前のめりになった私を魔王様は受け止めて、使い方を教えてくれた。
「それにしても、全く勇者らしき者が見当たらないな」
城の付近を移した水晶玉を見て、魔王様はつまらなそうな目をした。
「はい、最近は全く敵が現れませんね」
お茶会が多くなるわけだ。
「正直、俺の強さに匹敵する者は、そう簡単には現れないとは思うが」
さらっと凄い自慢をされたが、魔王様相手ではなにも言い返せない。魔王様にしか言えないことだ。
「魔王になったばかりの頃は、身の程知らずがよく来ていたが。まさか、全て倒してしまったのか」
「いえ! 勇者はまたきっと現れます! ご、ご油断なさらないことです」
余裕を見せつける魔王様に見惚れていたが、勇者のしぶとさと、バルダンディの忠告が思い出されて、私は慌てて気を引き締めた。
魔王様の瞳も冷たく光る。
「そうだな、勇者がいなくなることはない……」
「魔王様……」
「心配するな、俺に油断はない」
「はい」
魔王様には、一瞬で信じられる力がある。
「申し訳ありません。差し出がましい口を。ですが、魔王様のことを、私……」
失いたくない。失うなど口に出したくなくて、息までできなくなる。
「なにも気にするな。確かに、気が緩んでいた」
気の緩みを引き締めるように、魔王様は私をギュッと抱きしめた。
「そういえば、バルダンディは俺の変化に感づいているようだ。“表情が最近穏やかになられましたね”とか、“深夜まで魔王の間にいることがなくなりましたね”とか鋭い奴だ。俺達のことも気づいているかもな」
「さすが、魔王様の右腕ですね。バルダンディには、私達のことを話しますか?」
「隠していて怒る奴でもないし、聞いたところでどうする奴でもない。改めて話す必要はない。そんな話をするのも、やはり魔王らしくもないしな」
確かに、やっぱり結婚なんて、魔王様のイメージに合わない。
バルダンディの反応は気になるけど……。
「もし、私達のことを聞いたら、バルダンディはどんな反応をするでしょうか?」
……いつだったか “どんなことがあっても、もう驚かず受け止めますよ” と言っていた。驚かずにあっさりうなずく、くらいじゃないか」
「そうですか、そうですね」
“わかりました” とうなずくバルダンディが簡単に想像できた。
「話したいのか?」
黙り込んだ私の顔を、魔王様が首をかしげてうかがった。そして、私の肩を両手で優しく掴んだ。
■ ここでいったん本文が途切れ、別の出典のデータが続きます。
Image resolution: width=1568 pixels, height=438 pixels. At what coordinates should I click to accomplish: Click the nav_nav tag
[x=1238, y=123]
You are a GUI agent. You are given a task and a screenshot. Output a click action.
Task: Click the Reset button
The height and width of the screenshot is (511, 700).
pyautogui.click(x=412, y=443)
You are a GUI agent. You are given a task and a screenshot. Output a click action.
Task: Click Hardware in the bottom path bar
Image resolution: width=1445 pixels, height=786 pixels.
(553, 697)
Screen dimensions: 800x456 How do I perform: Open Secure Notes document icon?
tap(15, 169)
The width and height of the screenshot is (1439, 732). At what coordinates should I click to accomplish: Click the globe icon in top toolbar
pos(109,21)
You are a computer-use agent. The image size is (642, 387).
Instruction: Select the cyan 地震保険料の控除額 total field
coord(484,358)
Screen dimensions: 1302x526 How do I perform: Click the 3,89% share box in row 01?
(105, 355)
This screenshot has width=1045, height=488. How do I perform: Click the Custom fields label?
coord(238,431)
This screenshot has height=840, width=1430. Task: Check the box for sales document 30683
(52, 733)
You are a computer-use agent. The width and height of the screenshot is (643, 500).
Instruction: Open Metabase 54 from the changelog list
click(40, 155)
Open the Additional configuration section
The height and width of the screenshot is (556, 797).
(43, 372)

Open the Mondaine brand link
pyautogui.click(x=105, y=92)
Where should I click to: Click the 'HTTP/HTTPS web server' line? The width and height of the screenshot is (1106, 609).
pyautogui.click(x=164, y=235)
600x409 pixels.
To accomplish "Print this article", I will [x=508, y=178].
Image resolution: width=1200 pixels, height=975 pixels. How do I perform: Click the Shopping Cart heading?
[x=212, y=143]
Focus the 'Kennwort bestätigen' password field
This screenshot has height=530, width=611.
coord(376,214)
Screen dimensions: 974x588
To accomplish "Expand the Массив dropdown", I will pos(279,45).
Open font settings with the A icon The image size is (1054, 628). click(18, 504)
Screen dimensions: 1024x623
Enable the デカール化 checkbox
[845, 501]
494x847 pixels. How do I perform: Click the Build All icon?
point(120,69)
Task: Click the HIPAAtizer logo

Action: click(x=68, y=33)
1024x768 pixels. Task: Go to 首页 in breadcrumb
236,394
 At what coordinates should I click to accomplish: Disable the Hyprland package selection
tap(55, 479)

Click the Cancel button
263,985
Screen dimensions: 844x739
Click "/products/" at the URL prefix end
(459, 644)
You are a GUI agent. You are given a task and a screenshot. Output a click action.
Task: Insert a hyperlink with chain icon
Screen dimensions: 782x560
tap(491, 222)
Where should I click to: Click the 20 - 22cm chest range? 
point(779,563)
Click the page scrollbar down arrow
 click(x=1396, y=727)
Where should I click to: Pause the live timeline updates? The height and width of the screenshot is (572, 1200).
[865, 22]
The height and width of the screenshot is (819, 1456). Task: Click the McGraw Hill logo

「すまない、誰かに祝福される普通の結婚をさせてやれなかった……」
魔王様、そんな辛そうな顔をなさらないでください。
見ていられず、魔王様の胸に顔を寄せた。
「い、いえ。このまま、秘密のままで幸せです」
私は微笑んで、魔王様を優しく抱きしめた。
すぐに、同じ優しさで抱きしめ返してくれた。
「私も、魔王様のイメージを大事にしたいですから」
「……気を緩めず、魔王らしく振る舞わないとな」
私も、そんな魔王様に相応しくならないと。